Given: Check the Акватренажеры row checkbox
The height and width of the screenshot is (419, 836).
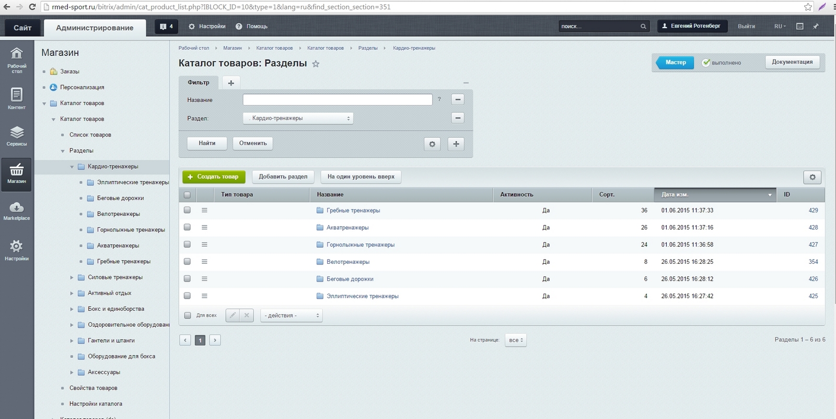Looking at the screenshot, I should point(187,227).
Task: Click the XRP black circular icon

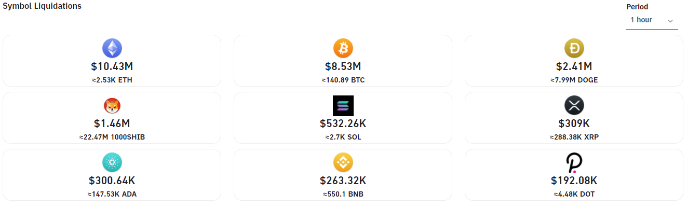Action: pos(574,106)
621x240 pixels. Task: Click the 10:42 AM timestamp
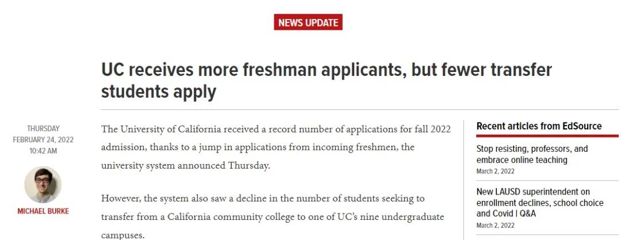click(43, 151)
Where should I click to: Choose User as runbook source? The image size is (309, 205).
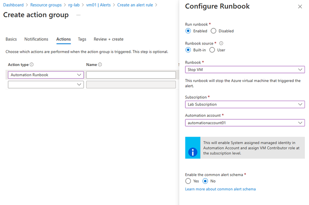pos(212,50)
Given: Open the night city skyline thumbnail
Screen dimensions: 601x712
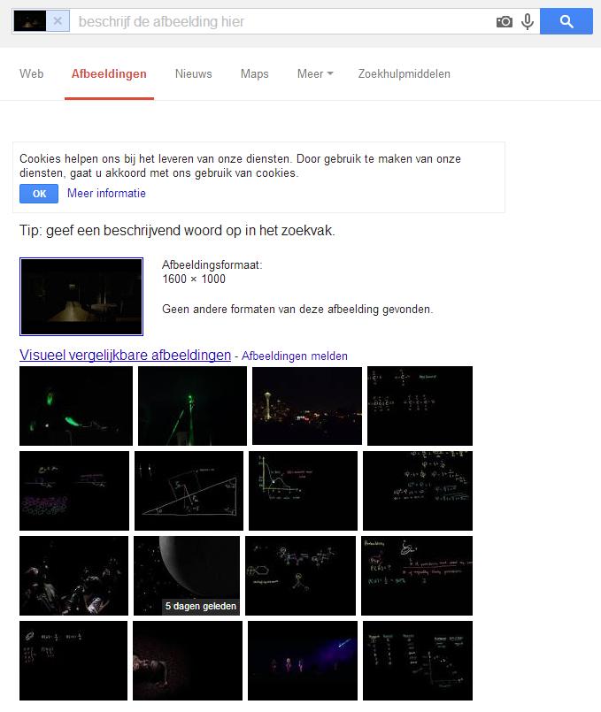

**EXERCISE**
Only exact copies are wanted here. Write out the lines from the one containing "Task: Click the XRP black circular icon" through the end of the material and no others, omitting all pictures.

**ANSWER**
Task: Click the XRP black circular icon

Action: pos(574,106)
621x240 pixels. Task: Click the 10:42 AM timestamp
click(43, 151)
Where should I click to: Choose User as runbook source? The image size is (309, 205).
pos(212,50)
Given: Open the night city skyline thumbnail
Screen dimensions: 601x712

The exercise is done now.